Это приводит к хроническому дисбалансу на американском рынке труда. По словам экономического обозревателя Washington Post Хизер Лонг, в Соединенных Штатах, даже при наличии возможности переподготовки, работники либо не проявляют особого интереса, считая, что в итоге она все равно не позволит им получить новую работу, либо записываются на самые элементарные ИТ-курсы, обучающие программам Microsoft Word или Outlook. «Это стало для меня открытием», – говорит Лонг (19), описывая случай из практики.
«Я наблюдала за уволенными с автомобильного завода в Огайо. Все они имели право пройти двухгодичную переподготовку с сохранением зарплаты в рамках специальной программы Cadillac, посещая учебный центр и получая новую специальность. Они могли получить лицензию водителя грузовика, медсестры или медбрата, поступить в двухгодичный колледж, стать автомехаником или оператором 3D-принтера, что на сегодняшний день является одной из самых престижных рабочих специальностей.
Люди в возрасте от 20 до 30 лет отнеслись к предоставленной возможности с энтузиазмом. Однако те, кому было за 40 и кто не учился уже 20 лет, были не в восторге. У них наблюдались огромные пробелы в навыках. Некоторые даже не знали, что такое флешка. В Давосе я часто слышу, как тот или иной директор компании заявляет, что просто нужно повышать квалификацию! Звучит прекрасно, но это не всегда выполнимо.
2000 рабочих автозавода в Огайо имели право на переподготовку. Подали заявления менее 30 %. И лишь 15 % смогли дойти до конца программы» (20).
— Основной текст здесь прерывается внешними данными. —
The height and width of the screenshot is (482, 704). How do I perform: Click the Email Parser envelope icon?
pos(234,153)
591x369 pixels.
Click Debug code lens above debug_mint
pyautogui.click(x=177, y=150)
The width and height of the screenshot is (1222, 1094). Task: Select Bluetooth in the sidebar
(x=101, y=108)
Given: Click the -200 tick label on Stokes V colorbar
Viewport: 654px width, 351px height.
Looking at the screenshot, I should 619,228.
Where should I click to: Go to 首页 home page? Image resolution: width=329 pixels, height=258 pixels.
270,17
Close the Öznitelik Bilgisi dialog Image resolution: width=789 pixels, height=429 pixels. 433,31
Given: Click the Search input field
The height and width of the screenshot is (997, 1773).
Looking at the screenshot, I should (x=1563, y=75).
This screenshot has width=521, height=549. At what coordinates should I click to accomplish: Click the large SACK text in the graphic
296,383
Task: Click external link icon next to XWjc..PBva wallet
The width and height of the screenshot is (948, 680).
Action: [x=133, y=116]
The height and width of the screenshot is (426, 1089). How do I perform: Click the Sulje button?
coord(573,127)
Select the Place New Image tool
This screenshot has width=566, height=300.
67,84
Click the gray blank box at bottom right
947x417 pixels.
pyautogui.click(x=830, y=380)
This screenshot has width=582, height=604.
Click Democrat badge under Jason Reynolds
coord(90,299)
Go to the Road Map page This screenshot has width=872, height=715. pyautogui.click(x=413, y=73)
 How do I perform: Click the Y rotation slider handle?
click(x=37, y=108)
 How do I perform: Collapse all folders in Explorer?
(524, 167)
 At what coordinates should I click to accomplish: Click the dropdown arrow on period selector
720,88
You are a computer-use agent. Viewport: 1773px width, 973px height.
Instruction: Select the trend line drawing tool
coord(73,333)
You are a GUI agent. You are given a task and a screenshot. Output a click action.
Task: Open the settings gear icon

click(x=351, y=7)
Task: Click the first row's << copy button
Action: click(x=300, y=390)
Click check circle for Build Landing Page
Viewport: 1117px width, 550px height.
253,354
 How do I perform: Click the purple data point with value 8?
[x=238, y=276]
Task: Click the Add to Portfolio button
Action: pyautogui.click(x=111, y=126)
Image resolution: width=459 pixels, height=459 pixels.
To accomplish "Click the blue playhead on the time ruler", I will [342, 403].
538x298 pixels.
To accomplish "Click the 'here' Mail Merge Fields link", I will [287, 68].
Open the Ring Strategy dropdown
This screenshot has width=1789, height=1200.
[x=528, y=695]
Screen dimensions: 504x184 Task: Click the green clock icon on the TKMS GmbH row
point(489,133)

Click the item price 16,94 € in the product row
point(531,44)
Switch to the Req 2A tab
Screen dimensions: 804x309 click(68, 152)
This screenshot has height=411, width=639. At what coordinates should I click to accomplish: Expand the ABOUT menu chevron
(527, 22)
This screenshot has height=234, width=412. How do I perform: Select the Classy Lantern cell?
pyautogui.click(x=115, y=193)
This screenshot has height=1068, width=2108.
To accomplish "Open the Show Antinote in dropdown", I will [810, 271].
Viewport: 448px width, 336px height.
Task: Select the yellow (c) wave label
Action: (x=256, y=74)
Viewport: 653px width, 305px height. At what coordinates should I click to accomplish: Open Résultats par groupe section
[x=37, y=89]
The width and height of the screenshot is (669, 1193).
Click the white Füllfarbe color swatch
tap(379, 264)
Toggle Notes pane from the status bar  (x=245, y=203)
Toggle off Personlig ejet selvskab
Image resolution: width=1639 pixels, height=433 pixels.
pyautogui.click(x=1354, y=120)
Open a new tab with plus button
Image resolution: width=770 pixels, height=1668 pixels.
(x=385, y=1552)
Чтобы было понятно, проблема заключается не в отношении к этому работников старшего поколения. Она состоит в том, что в отсутствие культуры непрерывной подготовки, когда у сотрудников нет каких-либо возможностей повышения квалификации, даже хорошо финансируемой шоковой терапии недостаточно. Так же видит ситуацию и Томас Сёби из Дании: «Я понимаю, почему персонал выступает против новых технологий и роботизации: если они потеряют работу, то будут, по большому счету, обречены. Те навыки, которыми они обладают, специфичны и предназначены для конкретного производства. Если у вас нет системы переподготовки или повышения квалификации, вы столкнетесь с сильным возмущением. Подобную проблему решить очень трудно, и часто способы ее решения неверны. Необходимо более качественное образование и более масштабное объединение в профсоюзы» (21). Сёби не единственный, кто выступает за такого рода решения. За океаном, в Вашингтоне (округ Колумбия), о том же говорят такие экономисты, как Джозеф Стиглиц, и представители аналитических центров, например Института экономической политики (EPI, основанный группой экономистов, включая бывшего министра труда США Роберта Райха). Джош Бивенс, директор по исследованиям EPI, в докладе 2017 года отметил, что в то время как в Дании сохраняется сильное профсоюзное движение, гарантирующее соблюдение интересов рабочих по таким вопросам, как оплата труда и обучение, в США членство в профсоюзе сократилось с одной трети рабочих в 1950-х годах до 25 % в 1980 году и менее чем 10 % сегодня. Подобное сокращение членства сотрудников в профсоюзах совпало с ростом экономического неравенства и, как утверждает EPI, с сокращением программ профессиональной подготовки, позволяющих работникам поддерживать нужную квалификацию в эпоху Четвертой промышленной революции, а Соединенным Штатам сохранять достаточный уровень производительности и конкурентоспособности трудовых ресурсов (22).